:: Exercise directions ::
In the listing below, pick out lines with "Suites".

START Supplied material

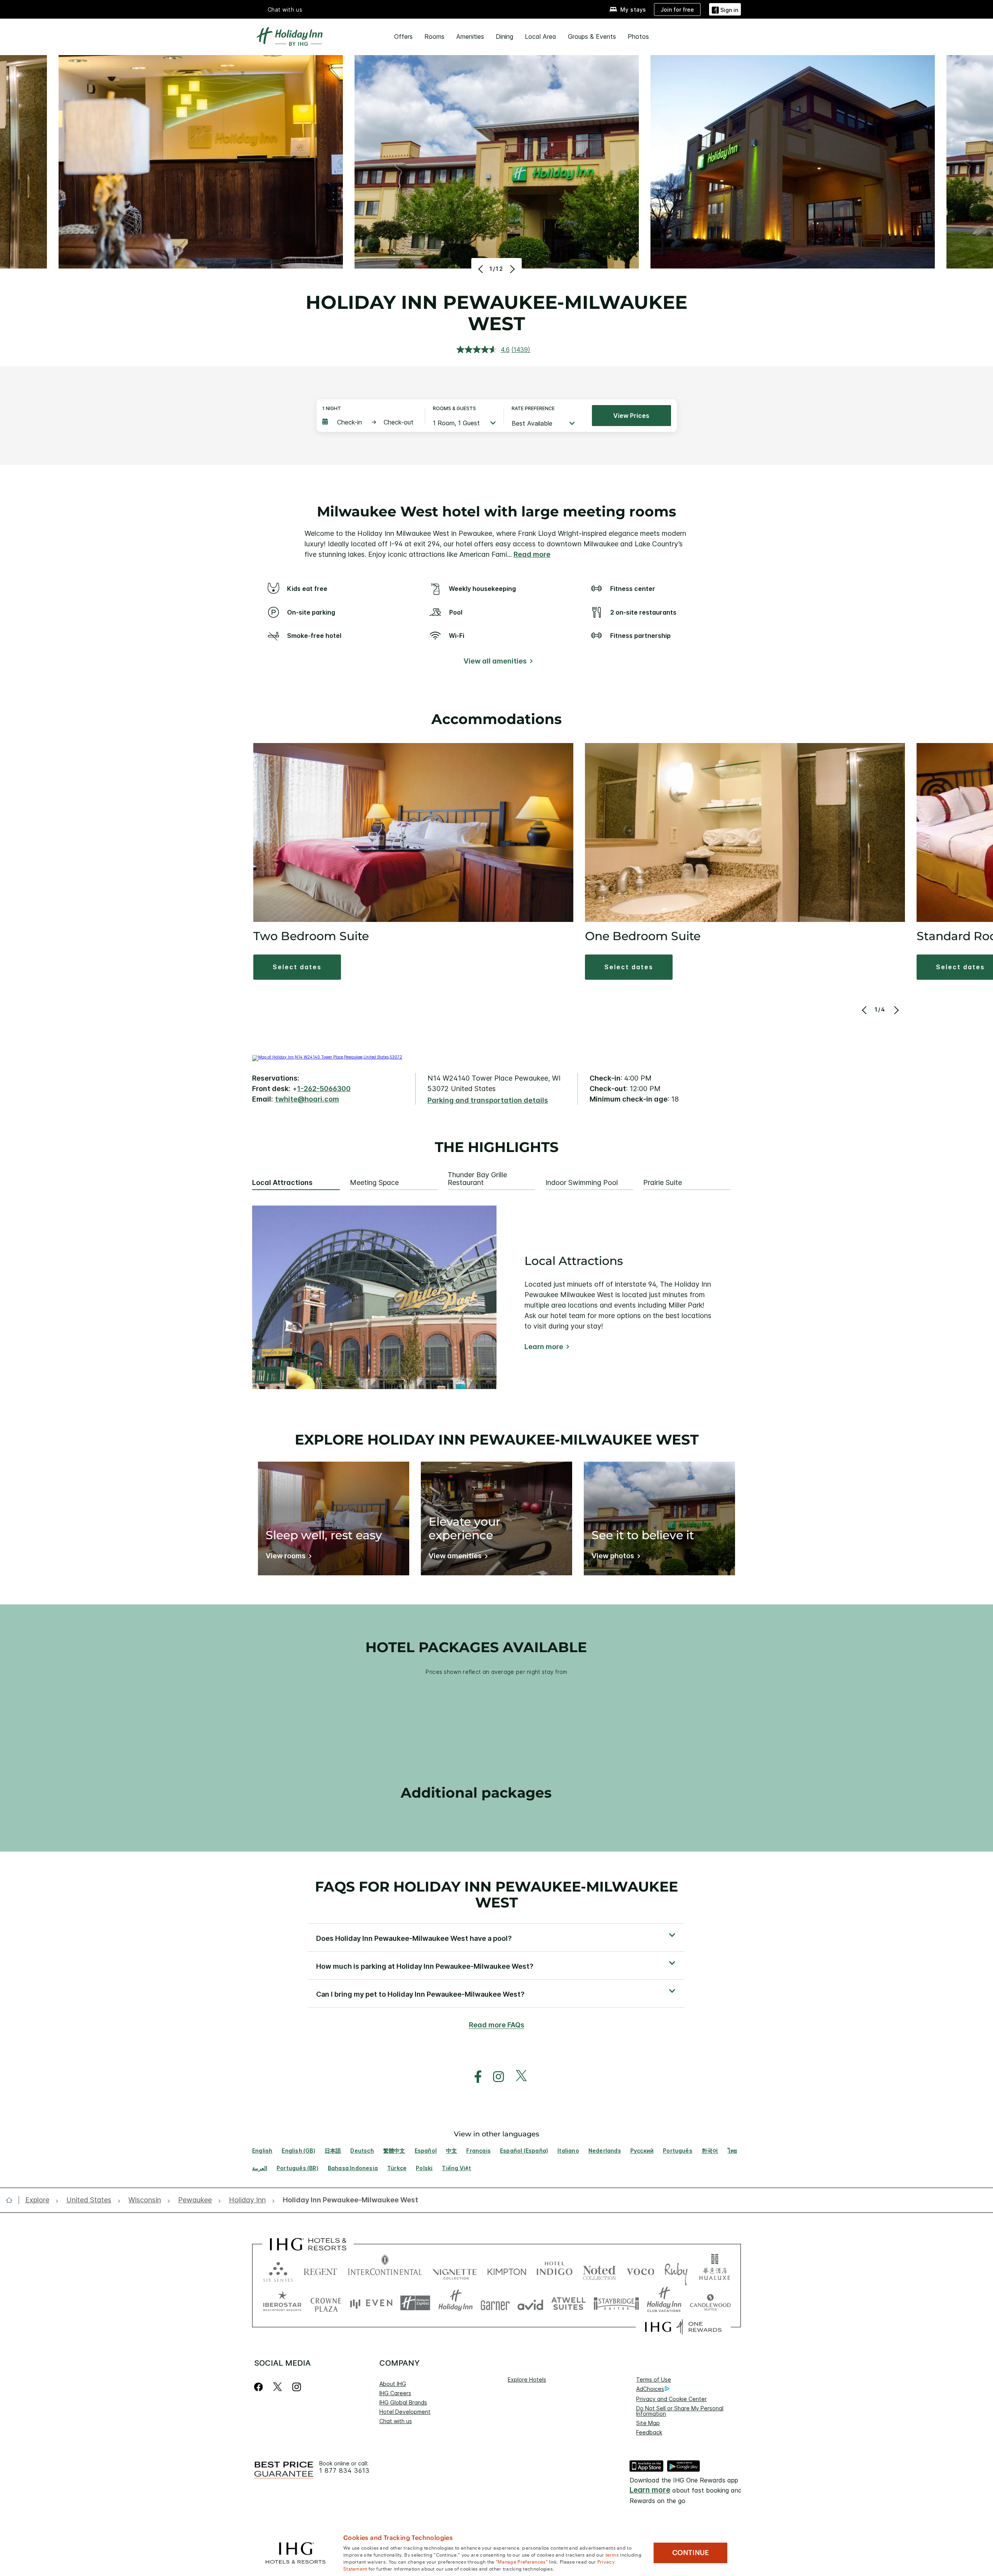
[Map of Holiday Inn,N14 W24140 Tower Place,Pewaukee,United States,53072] (327, 1057)
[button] (725, 9)
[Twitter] (277, 2386)
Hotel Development (405, 2411)
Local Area (540, 36)
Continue (690, 2552)
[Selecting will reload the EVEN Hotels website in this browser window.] (371, 2303)
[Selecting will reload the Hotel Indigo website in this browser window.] (554, 2270)
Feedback (649, 2432)
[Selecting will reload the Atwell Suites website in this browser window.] (568, 2303)
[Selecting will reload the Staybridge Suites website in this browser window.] (616, 2303)
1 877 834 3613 (344, 2470)
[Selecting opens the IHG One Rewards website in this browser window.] (683, 2327)
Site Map (648, 2423)
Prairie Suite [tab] (662, 1183)
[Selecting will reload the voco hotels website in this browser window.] (640, 2270)
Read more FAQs (496, 2025)
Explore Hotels (527, 2379)
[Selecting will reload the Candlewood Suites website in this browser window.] (710, 2303)
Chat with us (395, 2421)
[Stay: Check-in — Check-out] (369, 422)
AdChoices (650, 2388)
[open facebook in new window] (474, 2076)
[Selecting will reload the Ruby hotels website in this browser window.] (675, 2270)
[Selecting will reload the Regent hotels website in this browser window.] (320, 2270)
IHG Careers (395, 2393)
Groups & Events (592, 36)
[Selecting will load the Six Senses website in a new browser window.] (278, 2270)
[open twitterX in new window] (517, 2076)
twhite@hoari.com (307, 1099)
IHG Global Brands (403, 2402)
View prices (631, 415)
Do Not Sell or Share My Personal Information (679, 2411)
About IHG (392, 2383)
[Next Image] (511, 269)
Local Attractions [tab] (282, 1183)
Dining (504, 36)
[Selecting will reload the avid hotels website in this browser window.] (530, 2303)
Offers (403, 36)
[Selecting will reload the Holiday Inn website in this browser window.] (455, 2303)
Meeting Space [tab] (374, 1183)
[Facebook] (260, 2386)
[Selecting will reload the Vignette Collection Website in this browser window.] (454, 2270)
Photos (638, 36)
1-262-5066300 (324, 1088)
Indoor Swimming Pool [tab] (581, 1183)
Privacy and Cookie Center (671, 2399)
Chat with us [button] (285, 9)
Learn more (543, 1347)
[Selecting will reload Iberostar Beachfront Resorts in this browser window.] (282, 2303)
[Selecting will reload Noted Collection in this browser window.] (599, 2270)
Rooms (434, 36)
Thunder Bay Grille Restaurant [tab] (477, 1179)
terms (612, 2554)
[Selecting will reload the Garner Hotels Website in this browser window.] (495, 2303)
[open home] (12, 2200)
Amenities (470, 36)
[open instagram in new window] (494, 2076)
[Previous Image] (481, 269)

END Supplied material

:: Problem solution ::
[Selecting will reload the Atwell Suites website in this browser window.] (568, 2303)
[Selecting will reload the Staybridge Suites website in this browser window.] (616, 2303)
[Selecting will reload the Candlewood Suites website in this browser window.] (710, 2303)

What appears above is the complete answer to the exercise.